On the night of midsummer, shortest of the year, while the preacher and his wife coupled with suppressed cries in the next bedroom (preaching made him eager and loving in all ways, she had learned that) she lay long awake, afraid to sleep, knowing that if she did she would go down into that land; and when dark was deep she arose, packed her clothes silently in a sack, took from the tin box all the money that had been collected in the church that evening, and slipped barefoot from the house. She didn’t know where she would go. She had heard that up the mountain, far from towns and off the roads, there lived people whose gospel was more perfect even than the preacher’s with whom she had stayed. They had no church at all, only their own bodies, wherein they kept the truths they knew. It was told they ate no flesh; and when they decided that their time here below was done, they ceased to eat at all, until they died. She thought about them as she stood in the darkness at the end of the path, and it was as though she could see them and hear their voices. It could be that she ought now to go and see if she could find them, and ask them about herself, learn whether in their more perfect gospel she was known about; or prove to herself that after all they didn’t exist.

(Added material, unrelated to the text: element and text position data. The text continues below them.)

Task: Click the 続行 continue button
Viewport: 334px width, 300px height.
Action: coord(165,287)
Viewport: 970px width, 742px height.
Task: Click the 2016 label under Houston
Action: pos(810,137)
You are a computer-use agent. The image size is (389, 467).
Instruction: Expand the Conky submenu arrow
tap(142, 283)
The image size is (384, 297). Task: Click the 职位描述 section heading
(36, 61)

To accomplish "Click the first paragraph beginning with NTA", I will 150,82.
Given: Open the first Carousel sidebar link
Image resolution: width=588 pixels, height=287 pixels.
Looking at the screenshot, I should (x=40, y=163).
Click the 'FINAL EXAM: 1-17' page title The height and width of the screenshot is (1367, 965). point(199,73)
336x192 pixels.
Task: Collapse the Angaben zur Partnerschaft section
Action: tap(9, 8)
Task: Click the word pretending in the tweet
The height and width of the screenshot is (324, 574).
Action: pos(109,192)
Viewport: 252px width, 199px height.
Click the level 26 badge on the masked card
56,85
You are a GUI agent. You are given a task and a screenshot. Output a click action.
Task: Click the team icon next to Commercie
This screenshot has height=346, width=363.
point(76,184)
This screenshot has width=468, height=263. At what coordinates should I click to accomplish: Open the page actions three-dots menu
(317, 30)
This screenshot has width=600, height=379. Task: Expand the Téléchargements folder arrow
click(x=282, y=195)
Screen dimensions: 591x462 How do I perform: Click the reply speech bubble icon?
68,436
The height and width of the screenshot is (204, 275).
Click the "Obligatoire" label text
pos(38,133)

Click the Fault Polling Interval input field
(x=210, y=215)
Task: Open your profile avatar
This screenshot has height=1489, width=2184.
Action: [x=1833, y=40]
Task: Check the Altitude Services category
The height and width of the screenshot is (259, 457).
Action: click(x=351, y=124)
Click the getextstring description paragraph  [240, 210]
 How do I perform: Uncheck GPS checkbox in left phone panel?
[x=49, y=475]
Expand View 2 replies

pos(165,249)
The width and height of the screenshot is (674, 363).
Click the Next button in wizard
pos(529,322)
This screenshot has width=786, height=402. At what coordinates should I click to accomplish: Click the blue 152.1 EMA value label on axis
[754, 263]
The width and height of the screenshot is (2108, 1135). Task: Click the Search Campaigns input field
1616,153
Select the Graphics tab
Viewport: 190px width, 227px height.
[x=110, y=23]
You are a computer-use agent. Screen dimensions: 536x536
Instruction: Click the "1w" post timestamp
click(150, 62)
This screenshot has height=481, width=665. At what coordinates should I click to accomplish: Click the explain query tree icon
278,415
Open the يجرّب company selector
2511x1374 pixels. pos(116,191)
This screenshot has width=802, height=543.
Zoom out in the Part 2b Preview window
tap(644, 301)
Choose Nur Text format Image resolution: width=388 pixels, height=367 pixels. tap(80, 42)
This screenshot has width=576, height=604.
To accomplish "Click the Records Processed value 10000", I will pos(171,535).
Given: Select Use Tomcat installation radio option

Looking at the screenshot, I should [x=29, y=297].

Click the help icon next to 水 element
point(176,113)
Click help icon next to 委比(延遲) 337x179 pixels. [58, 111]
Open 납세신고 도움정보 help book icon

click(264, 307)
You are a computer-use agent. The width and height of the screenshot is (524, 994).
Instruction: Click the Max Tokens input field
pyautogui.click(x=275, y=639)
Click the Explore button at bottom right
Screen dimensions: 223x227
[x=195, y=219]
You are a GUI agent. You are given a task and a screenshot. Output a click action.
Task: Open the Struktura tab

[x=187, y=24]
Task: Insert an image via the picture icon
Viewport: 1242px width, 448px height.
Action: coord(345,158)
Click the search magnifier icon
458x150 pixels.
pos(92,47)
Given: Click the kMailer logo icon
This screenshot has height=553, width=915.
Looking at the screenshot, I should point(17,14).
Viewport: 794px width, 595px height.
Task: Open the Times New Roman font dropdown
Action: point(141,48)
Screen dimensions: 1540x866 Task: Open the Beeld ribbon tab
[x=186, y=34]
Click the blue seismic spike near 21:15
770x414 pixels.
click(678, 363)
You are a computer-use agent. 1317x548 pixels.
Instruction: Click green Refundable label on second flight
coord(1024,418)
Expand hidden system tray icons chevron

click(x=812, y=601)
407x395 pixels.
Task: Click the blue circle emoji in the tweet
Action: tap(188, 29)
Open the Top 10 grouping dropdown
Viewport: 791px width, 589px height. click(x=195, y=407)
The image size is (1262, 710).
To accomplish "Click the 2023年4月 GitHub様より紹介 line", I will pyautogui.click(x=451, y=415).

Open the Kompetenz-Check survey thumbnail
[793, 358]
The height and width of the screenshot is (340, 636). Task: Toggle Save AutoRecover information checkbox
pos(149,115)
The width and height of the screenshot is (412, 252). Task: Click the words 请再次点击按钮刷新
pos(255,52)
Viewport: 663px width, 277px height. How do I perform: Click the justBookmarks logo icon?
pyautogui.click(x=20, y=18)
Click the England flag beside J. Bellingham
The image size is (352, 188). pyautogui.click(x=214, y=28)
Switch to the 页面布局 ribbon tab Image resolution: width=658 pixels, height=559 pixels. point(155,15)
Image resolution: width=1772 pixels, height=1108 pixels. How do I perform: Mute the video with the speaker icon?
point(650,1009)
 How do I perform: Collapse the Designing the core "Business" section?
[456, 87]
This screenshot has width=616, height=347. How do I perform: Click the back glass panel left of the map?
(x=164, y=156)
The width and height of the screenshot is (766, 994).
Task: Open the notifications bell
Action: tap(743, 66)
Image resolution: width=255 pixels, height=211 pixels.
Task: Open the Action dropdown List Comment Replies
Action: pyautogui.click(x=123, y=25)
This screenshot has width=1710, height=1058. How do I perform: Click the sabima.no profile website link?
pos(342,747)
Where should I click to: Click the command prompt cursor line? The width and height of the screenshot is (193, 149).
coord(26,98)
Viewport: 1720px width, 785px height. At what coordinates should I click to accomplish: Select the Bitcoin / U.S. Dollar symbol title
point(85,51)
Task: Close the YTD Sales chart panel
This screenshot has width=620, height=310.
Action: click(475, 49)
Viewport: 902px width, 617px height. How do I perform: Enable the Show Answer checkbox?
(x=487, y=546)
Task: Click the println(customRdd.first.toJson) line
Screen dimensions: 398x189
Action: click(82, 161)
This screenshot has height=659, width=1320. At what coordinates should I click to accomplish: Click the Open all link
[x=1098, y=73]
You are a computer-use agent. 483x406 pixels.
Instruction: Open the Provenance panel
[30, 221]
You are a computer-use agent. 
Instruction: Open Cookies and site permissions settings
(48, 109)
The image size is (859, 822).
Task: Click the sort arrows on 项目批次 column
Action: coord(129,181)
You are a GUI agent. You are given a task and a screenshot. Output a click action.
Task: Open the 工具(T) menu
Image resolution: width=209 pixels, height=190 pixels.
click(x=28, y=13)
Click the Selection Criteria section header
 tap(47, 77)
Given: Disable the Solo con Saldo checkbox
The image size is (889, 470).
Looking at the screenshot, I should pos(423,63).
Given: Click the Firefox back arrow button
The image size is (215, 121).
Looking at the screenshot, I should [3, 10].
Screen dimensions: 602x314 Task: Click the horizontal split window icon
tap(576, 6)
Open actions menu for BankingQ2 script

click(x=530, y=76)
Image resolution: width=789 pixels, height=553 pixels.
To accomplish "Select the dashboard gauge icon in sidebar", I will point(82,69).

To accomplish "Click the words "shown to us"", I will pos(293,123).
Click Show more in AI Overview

She had to have something to do. From where she stood, where the path met the road, she could go up, or she could go back down, toward the valley of the No Name River, to her father’s house: she could ask him too, where the dead were, whether the more-perfects were real and could be found. Mock him if he didn’t know. She was walking down along the road, though not having actually decided, when dawn came. A car pulled up alongside her. It was a sedan whose back end had been cut away to make a truck bed, and in it was a refrigerator, tied down with straw rope. She wondered why it is that people cart refrigerators around the world so much, and the thought made her laugh just as the driver (a lean lined man, but not old, with a cigarette burned down almost to his fingers) looked out at her. He slowed, and kept on looking out at her, and kept pace beside her for a long ways, until she stopped; then so did he.